Exercise brief =
Exact reproduction is required for the lines below starting at the line with "Lưỡi gạt mưa Toyota innova (399, 266)" and ending at the line with "HRAA (843, 1577)", both included. No other lines, and no pictures.

Data listing =

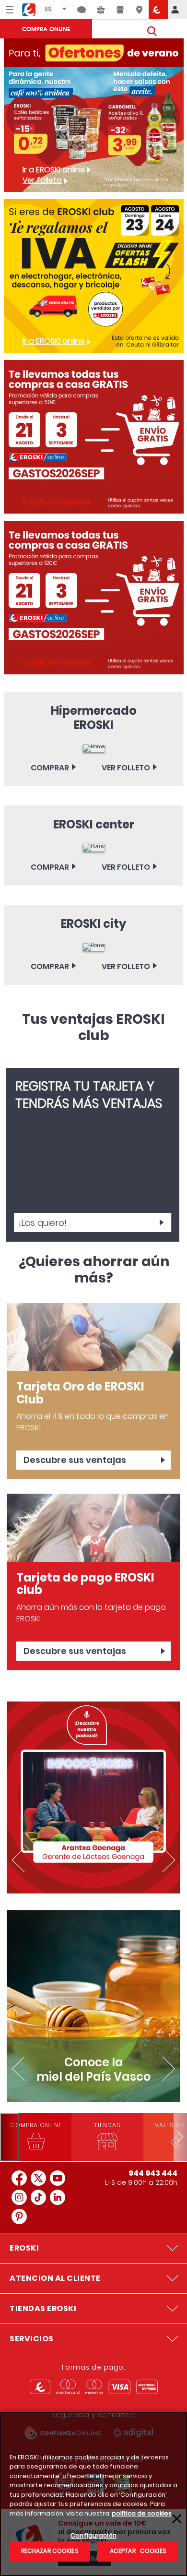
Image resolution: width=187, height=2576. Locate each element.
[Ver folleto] (94, 748)
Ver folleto (42, 180)
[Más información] (93, 1337)
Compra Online (46, 28)
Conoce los (93, 2069)
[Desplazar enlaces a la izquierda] (9, 2137)
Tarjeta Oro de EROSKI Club (80, 1392)
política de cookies (142, 2513)
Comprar (50, 768)
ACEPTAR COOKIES (137, 2551)
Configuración (93, 2536)
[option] (93, 1797)
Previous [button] (19, 1860)
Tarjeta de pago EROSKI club (85, 1584)
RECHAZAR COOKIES (50, 2551)
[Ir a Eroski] (158, 9)
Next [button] (168, 1860)
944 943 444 (153, 2173)
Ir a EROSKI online (54, 170)
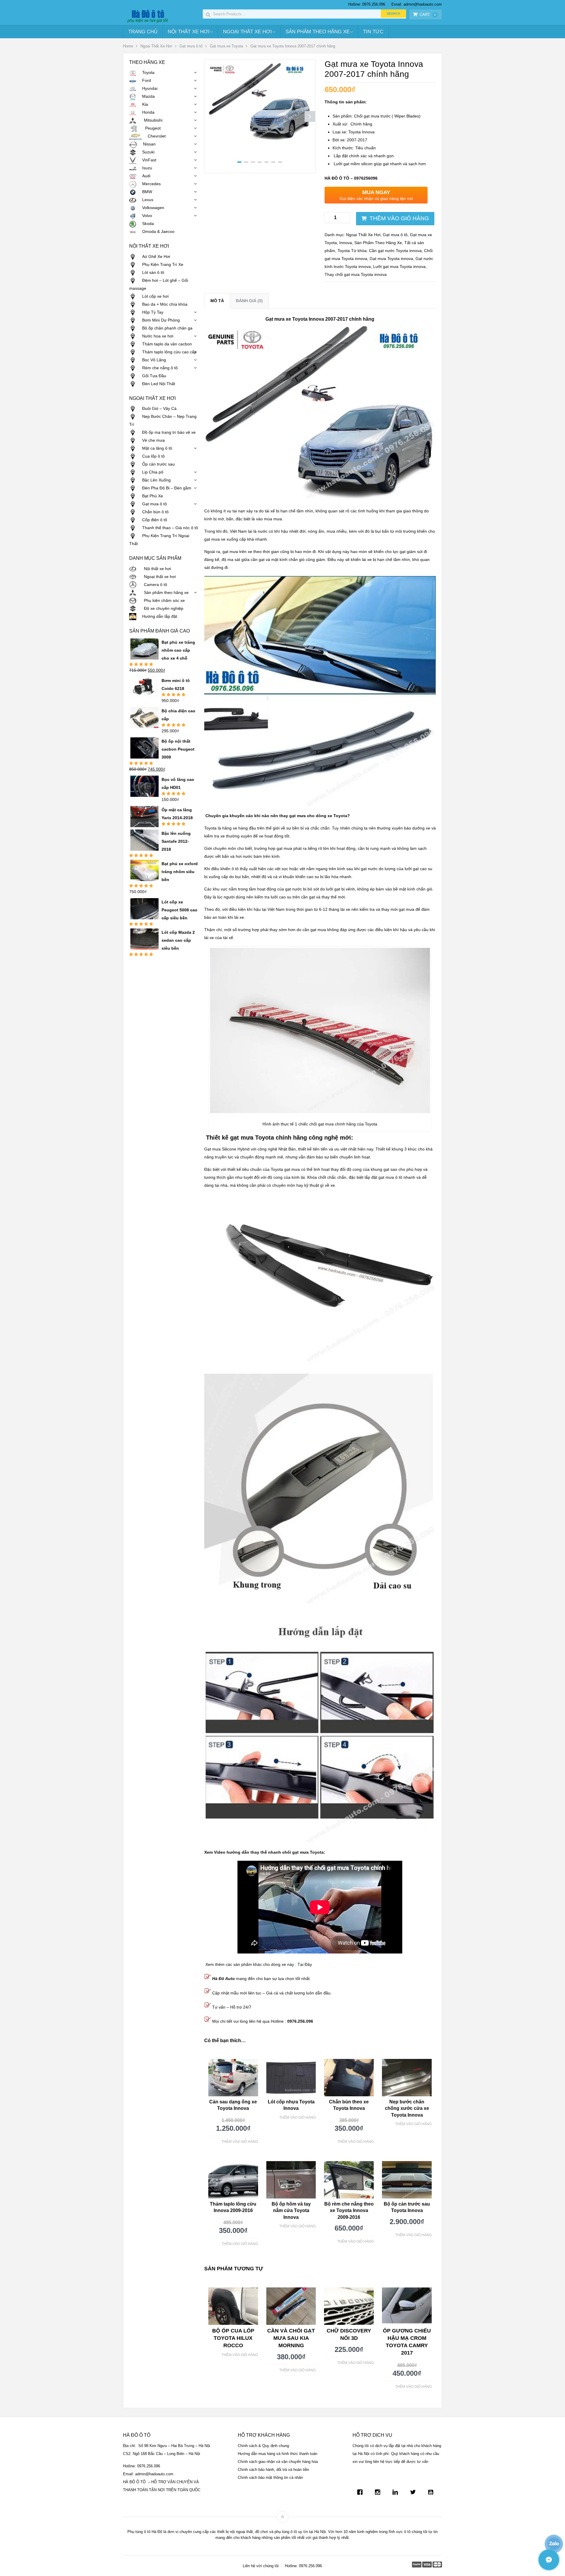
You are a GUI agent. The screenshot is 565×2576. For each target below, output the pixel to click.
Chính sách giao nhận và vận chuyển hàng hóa (278, 2461)
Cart (428, 14)
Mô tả (217, 300)
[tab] (217, 301)
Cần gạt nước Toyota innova (395, 250)
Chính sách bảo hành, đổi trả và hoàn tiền (273, 2469)
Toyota (344, 250)
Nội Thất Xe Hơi (189, 31)
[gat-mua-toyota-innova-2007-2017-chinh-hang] (259, 139)
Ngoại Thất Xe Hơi (247, 31)
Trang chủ (142, 31)
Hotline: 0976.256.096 (366, 4)
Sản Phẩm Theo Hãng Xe (317, 31)
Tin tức (373, 31)
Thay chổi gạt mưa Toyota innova (356, 274)
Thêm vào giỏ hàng (399, 218)
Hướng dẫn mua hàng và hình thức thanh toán (277, 2453)
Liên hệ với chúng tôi (261, 2566)
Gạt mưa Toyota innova (391, 258)
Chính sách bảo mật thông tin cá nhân (270, 2477)
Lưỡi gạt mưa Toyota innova (399, 266)
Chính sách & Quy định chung (263, 2445)
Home (128, 46)
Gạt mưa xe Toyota (226, 46)
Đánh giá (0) (249, 300)
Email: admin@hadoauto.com (416, 4)
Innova (345, 242)
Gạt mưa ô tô (191, 46)
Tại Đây (305, 1964)
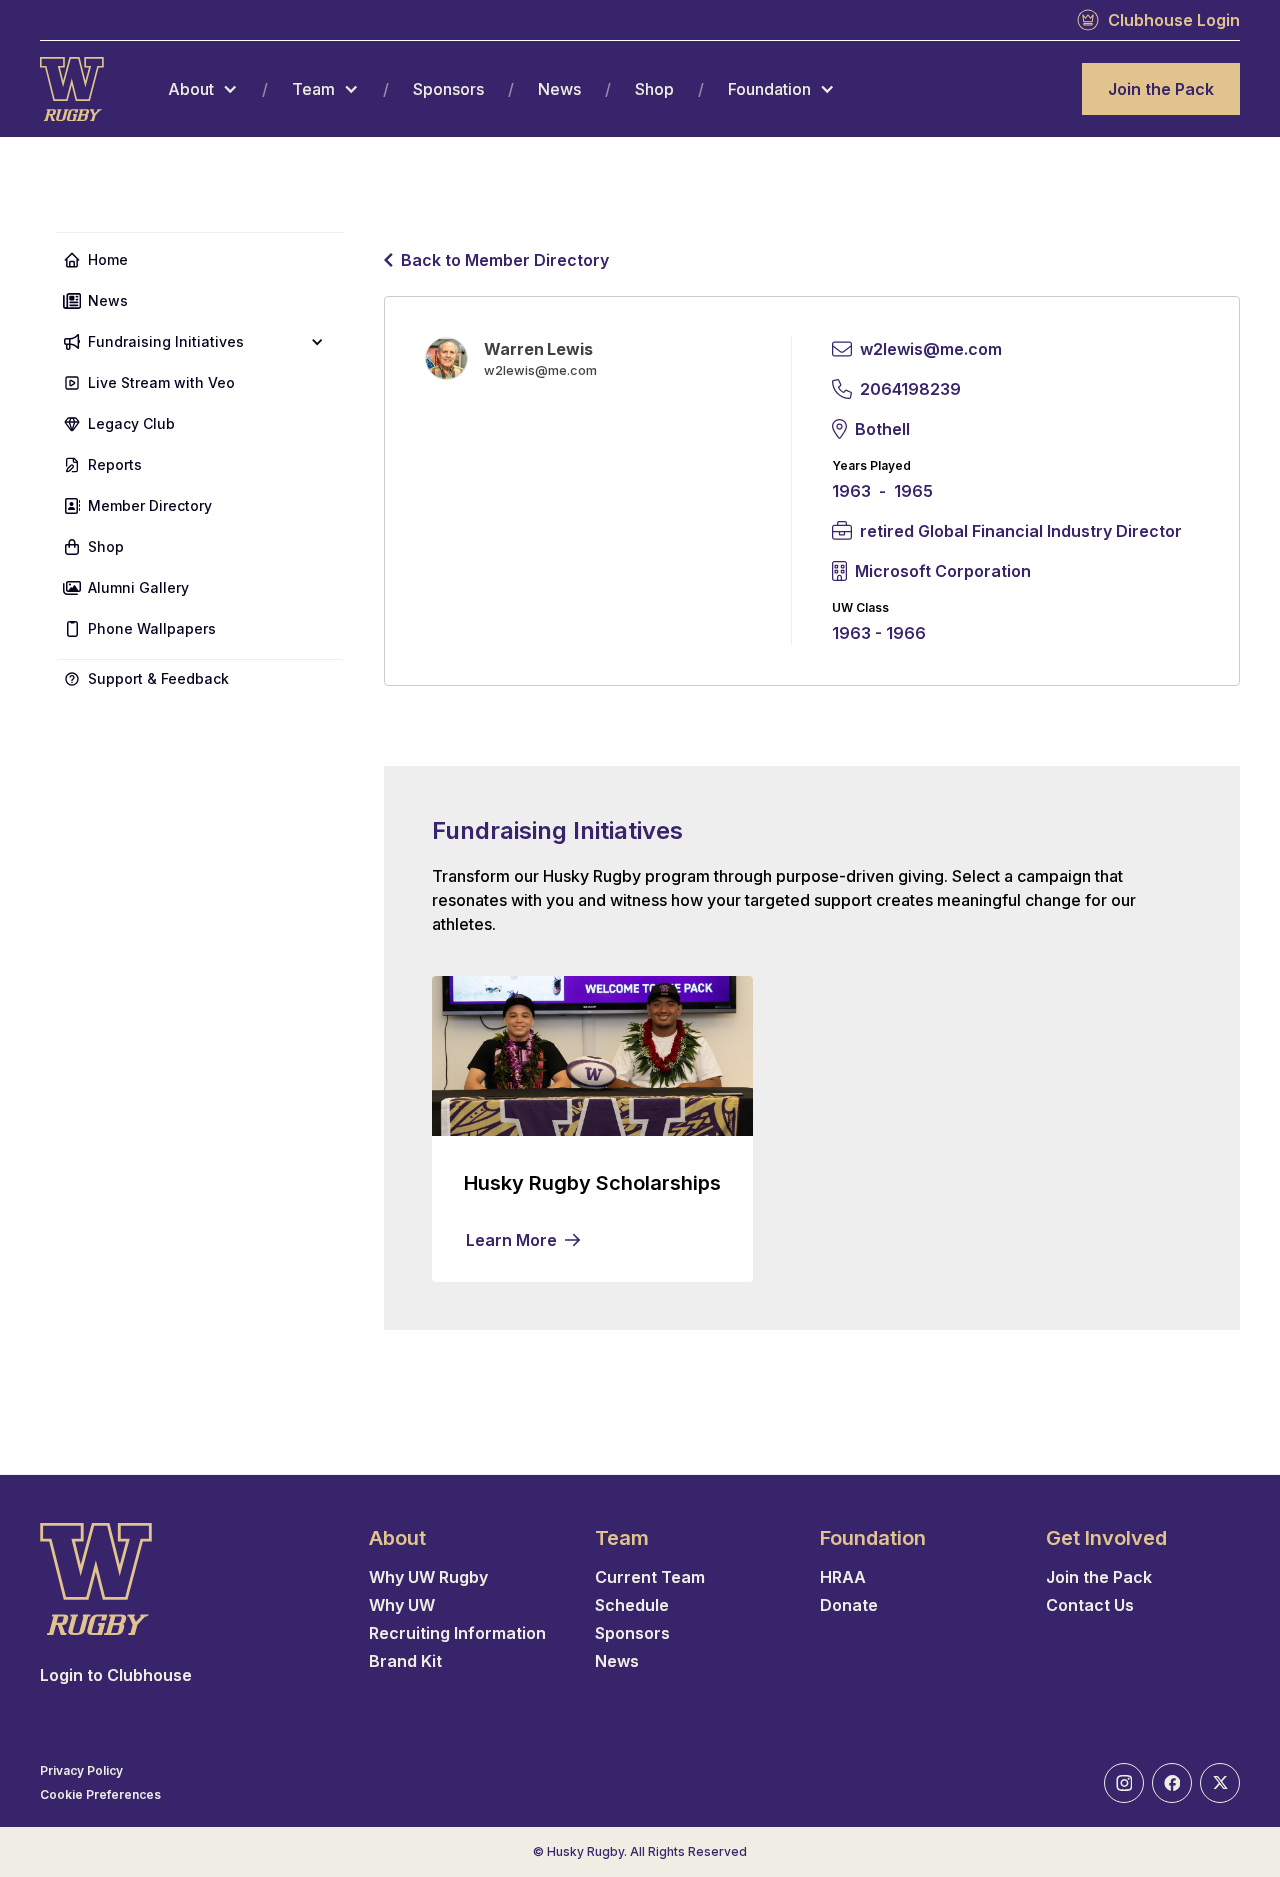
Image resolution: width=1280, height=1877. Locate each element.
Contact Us (1090, 1605)
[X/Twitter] (1220, 1783)
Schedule (632, 1605)
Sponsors (448, 89)
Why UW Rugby (428, 1577)
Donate (849, 1605)
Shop (654, 89)
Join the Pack (1161, 89)
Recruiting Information (457, 1633)
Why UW (402, 1605)
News (559, 89)
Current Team (650, 1577)
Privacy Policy (81, 1771)
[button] (203, 89)
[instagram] (1124, 1783)
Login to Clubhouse (116, 1675)
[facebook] (1172, 1783)
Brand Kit (405, 1661)
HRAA (843, 1577)
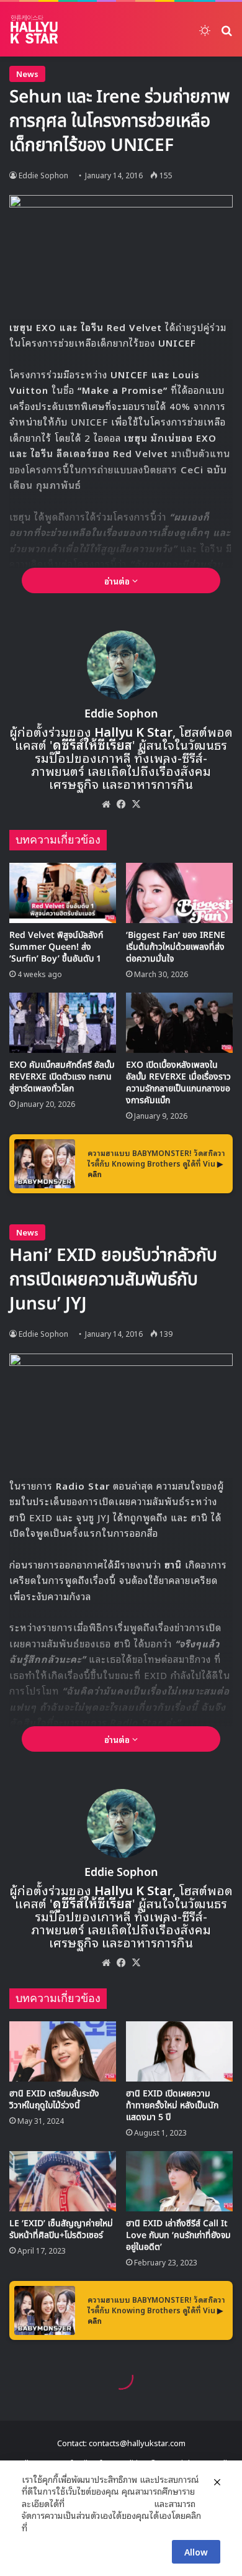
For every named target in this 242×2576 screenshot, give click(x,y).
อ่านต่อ (118, 580)
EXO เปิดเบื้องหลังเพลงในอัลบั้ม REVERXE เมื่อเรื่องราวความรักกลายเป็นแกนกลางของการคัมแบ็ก (178, 1082)
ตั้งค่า (40, 2527)
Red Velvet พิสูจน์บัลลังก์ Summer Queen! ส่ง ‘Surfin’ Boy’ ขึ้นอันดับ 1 (56, 947)
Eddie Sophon (43, 175)
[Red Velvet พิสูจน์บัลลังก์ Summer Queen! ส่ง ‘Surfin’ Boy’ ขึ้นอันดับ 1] (62, 893)
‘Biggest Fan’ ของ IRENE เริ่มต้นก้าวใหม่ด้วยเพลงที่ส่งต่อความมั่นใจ (175, 947)
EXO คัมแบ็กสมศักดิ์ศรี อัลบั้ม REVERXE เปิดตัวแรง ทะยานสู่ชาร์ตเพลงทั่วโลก (62, 1076)
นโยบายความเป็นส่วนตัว (109, 2503)
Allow (196, 2551)
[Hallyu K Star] (34, 29)
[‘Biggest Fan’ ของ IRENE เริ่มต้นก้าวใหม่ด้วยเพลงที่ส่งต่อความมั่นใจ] (179, 893)
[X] (135, 803)
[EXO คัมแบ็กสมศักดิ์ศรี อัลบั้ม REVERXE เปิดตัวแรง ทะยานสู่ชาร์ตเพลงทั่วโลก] (62, 1023)
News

Your solution =
Lưỡi gạt mưa Toyota innova (399, 266)
Chính sách & Quy định chung (263, 2445)
Home (128, 46)
Gạt mưa xe Toyota (226, 46)
Đánh giá (0) (249, 300)
Email: admin@hadoauto.com (416, 4)
Innova (345, 242)
Gạt mưa ô tô (191, 46)
Tại Đây (305, 1964)
Image resolution: width=1280, height=1877. Locate each element.
Contact Us (1090, 1605)
[X/Twitter] (1220, 1783)
Schedule (632, 1605)
Sponsors (448, 89)
Why UW Rugby (428, 1577)
Donate (849, 1605)
Shop (654, 89)
Join the Pack (1161, 89)
Recruiting Information (457, 1633)
Why UW (402, 1605)
News (559, 89)
Current Team (650, 1577)
Privacy Policy (81, 1771)
[button] (203, 89)
[instagram] (1124, 1783)
Login to Clubhouse (116, 1675)
[facebook] (1172, 1783)
Brand Kit (405, 1661)
HRAA (843, 1577)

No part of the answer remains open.